**Dataset excerpts**.
============================================================
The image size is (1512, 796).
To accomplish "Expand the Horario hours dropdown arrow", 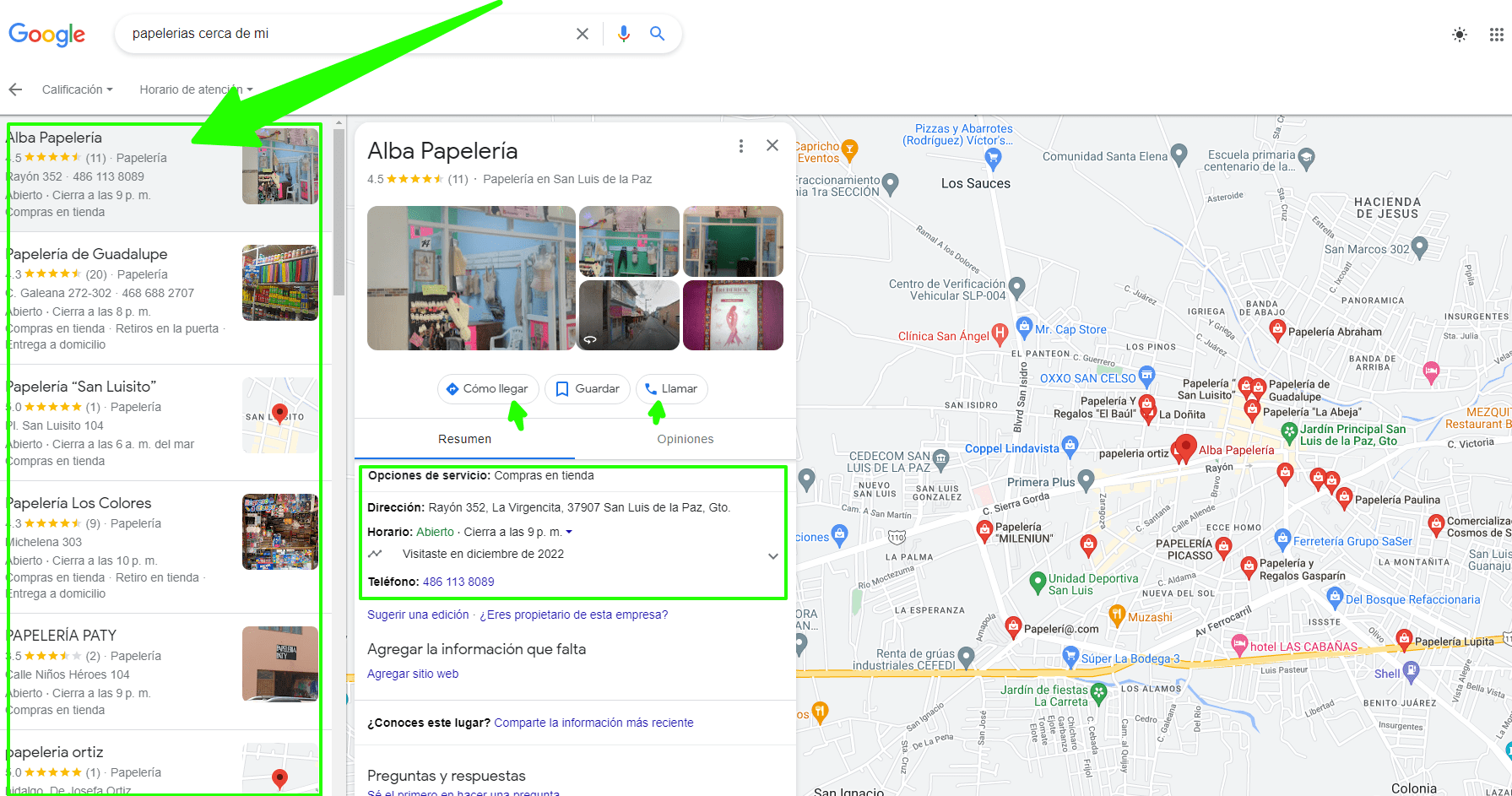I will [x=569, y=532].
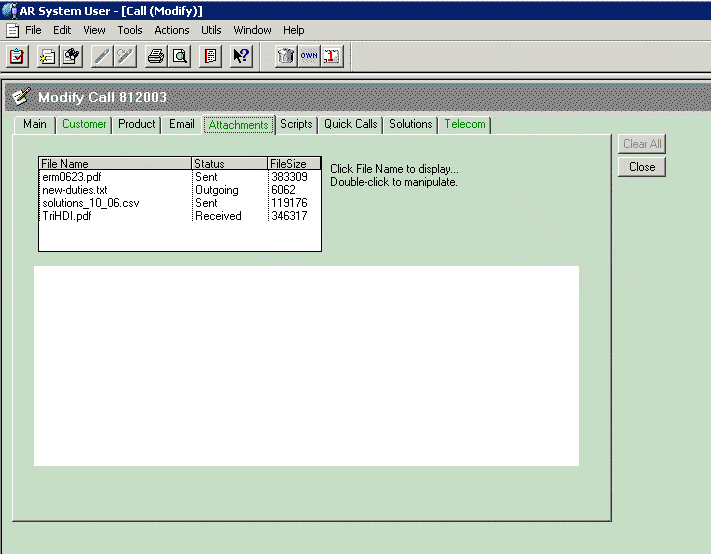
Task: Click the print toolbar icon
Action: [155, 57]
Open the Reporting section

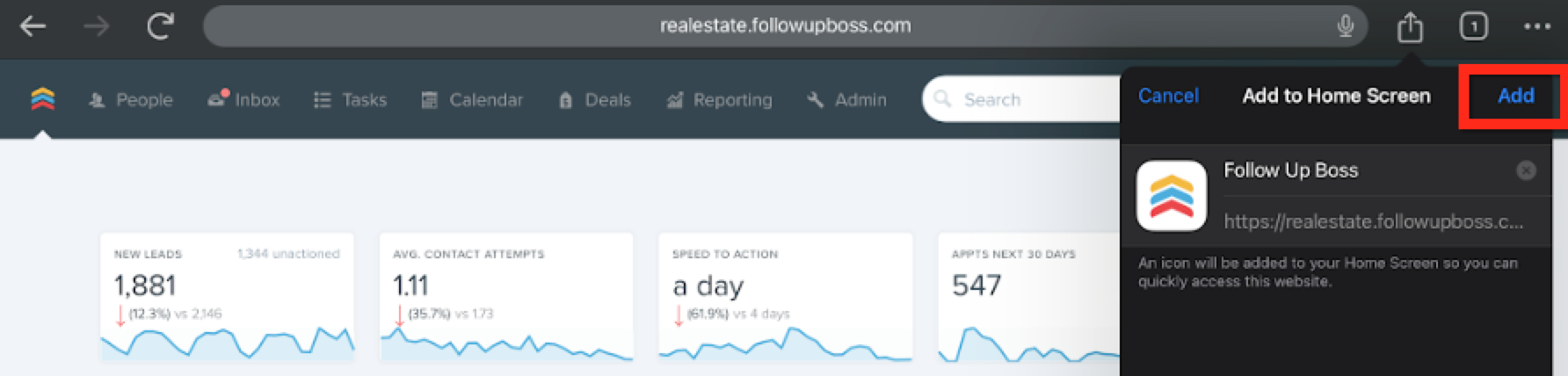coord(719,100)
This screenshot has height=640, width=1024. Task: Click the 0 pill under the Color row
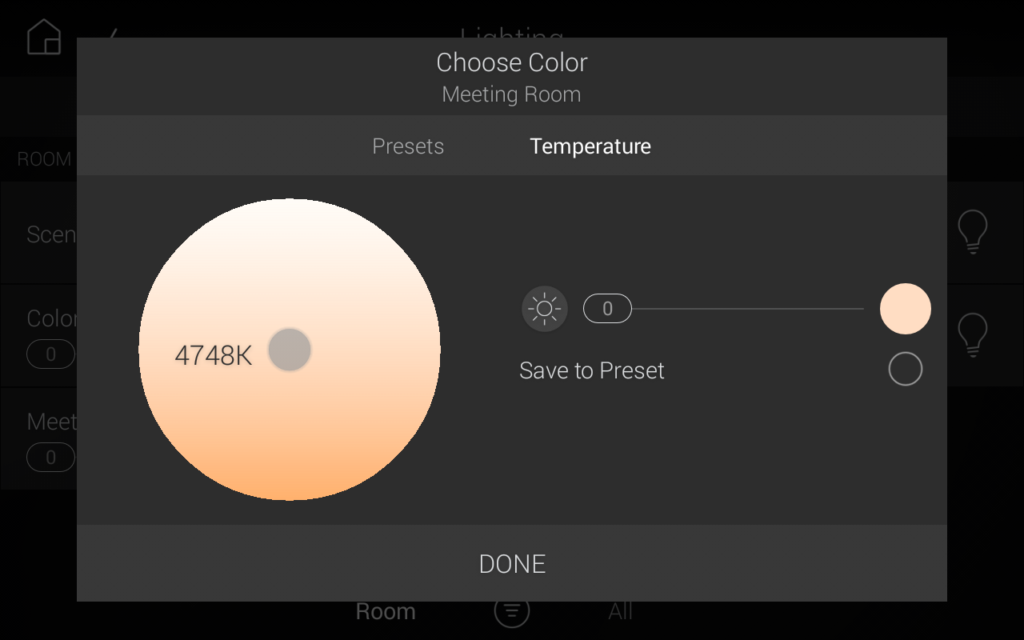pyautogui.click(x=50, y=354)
============================================================
**What the exercise asks**.
Up to and including the last line of the listing, starting at the line with "Open the Reporting section", extract every line exactly and leave out the pictures.

**Written solution**.
Open the Reporting section

coord(719,100)
This screenshot has height=640, width=1024. Task: Click the 0 pill under the Color row
pyautogui.click(x=50, y=354)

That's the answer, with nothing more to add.